Critiquant les autorités israéliennes, Jimmy McGoldrick a qualifié de “pratique grave” les restrictions israéliennes à l’entrée de carburant d’urgence à Gaza et a exprimé ses craintes “des conséquences catastrophiques” qu’elle a sur 2 millions d’êtres humains habitant de ce territoire, notamment les enfants.

Le responsable onusien a mis l’accent sur la nécessité de “disposer de carburant pour alimenter les régulateurs électrogènes”. Nécessité d’autant plus urgence, a-t-il expliqué, que la bande de Gaza vit, à cause du blocus, une “crise énergétique chronique”.

Cet appel pressant n’est pas le premier du genre. Il y a un mois, Jimmy McGoldrick a mis en garde contre les conséquences de l’épuisement du carburant d’urgence acheté par l’ONU pour faire fonctionner les installations vitales à Gaza (hôpitaux, stations d’épuration d’eau, etc.).

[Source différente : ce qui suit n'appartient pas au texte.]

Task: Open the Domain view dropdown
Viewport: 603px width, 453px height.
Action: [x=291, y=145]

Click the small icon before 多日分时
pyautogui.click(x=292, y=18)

Un blocus meurtrier qui dure depuis 2007

Evacué par l’armée israélienne en août 2005, la bande de Gaza est sous blocus depuis 2007, lorsque le mouvement islamiste Hamas, un an après sa victoire aux élections législatives de 2006, y a pris le pouvoir aux représentants des l’Autorité palestinienne, dirigée par Mahmoud Abbas et basée à Ramallah, en Cisjordanie occupée.

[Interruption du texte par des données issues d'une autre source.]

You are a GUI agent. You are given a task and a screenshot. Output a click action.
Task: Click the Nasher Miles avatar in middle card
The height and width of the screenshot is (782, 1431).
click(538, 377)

Ce blocus est d’autant plus ravageur que le passage frontalier de Rafah, entre la bande de Gaza et l’Egypte, n’est ouvert qu’épisodiquement et pour de très courtes périodes.

En vertu de d’une résolution du conseil de sécurité de l’ONU votée le 8 janvier 2009 (la résolution n°1860), l’Etat hébreu est invité à faire en sorte que « que l’aide humanitaire, y compris les vivres, le carburant et les traitements médicaux, puisse être distribuée sans entrave dans toute la bande de Gaza ».

Israël ne l’a jamais entendu de cette oreille et continue d’imposer ce blocus aux Palestiniens de ce territoire sans ressources, dans le but d’attiser leur colère contre le mouvement Hamas et d’amener celui-ci à négocier en position de faiblesse.